### YOUR TASK
Return, exactly as written, the line containing "Viewport: 790px width, 790px height." and every line after it to the end of the records below, with no pictures.

### DATASET RECORDS
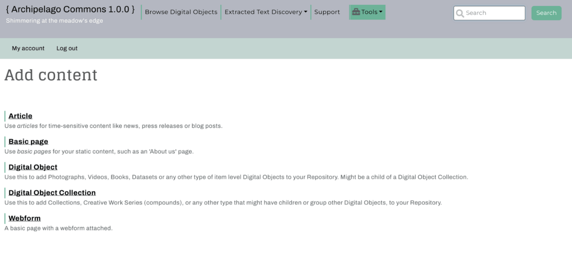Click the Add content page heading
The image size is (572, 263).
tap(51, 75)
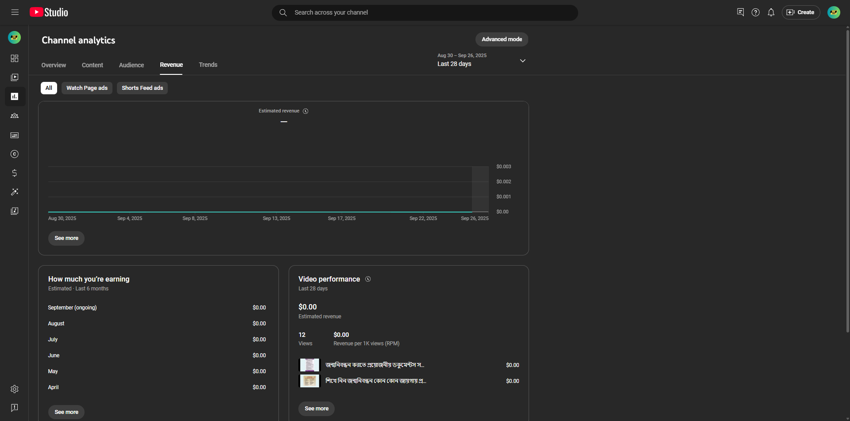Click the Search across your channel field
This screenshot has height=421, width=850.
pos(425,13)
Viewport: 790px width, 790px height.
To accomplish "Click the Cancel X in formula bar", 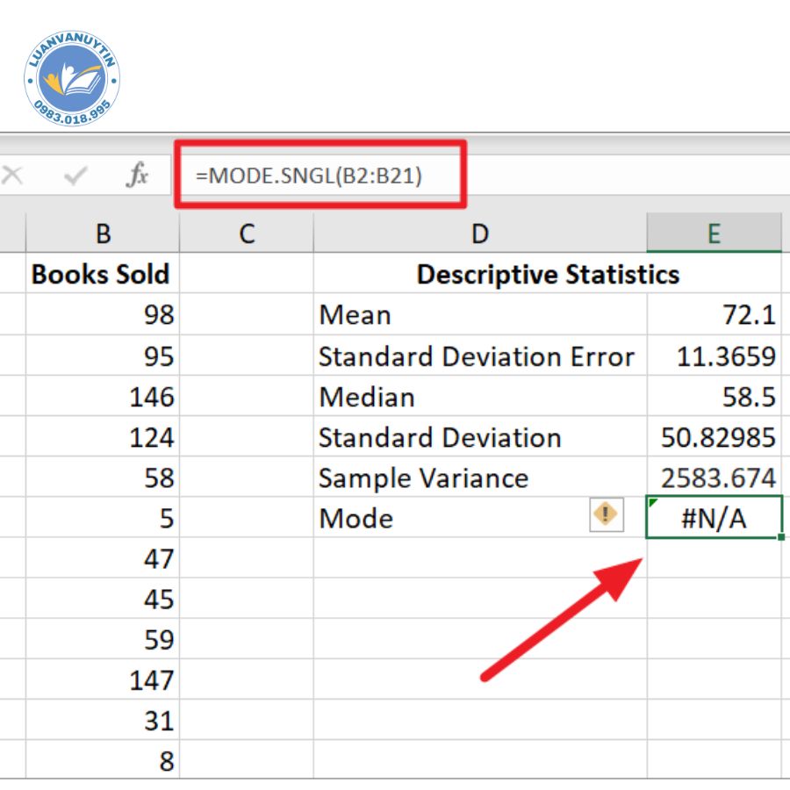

### TASK RESULT
Viewport: 790px width, 790px height.
To accomplish "Click the Cancel X in formula bar", 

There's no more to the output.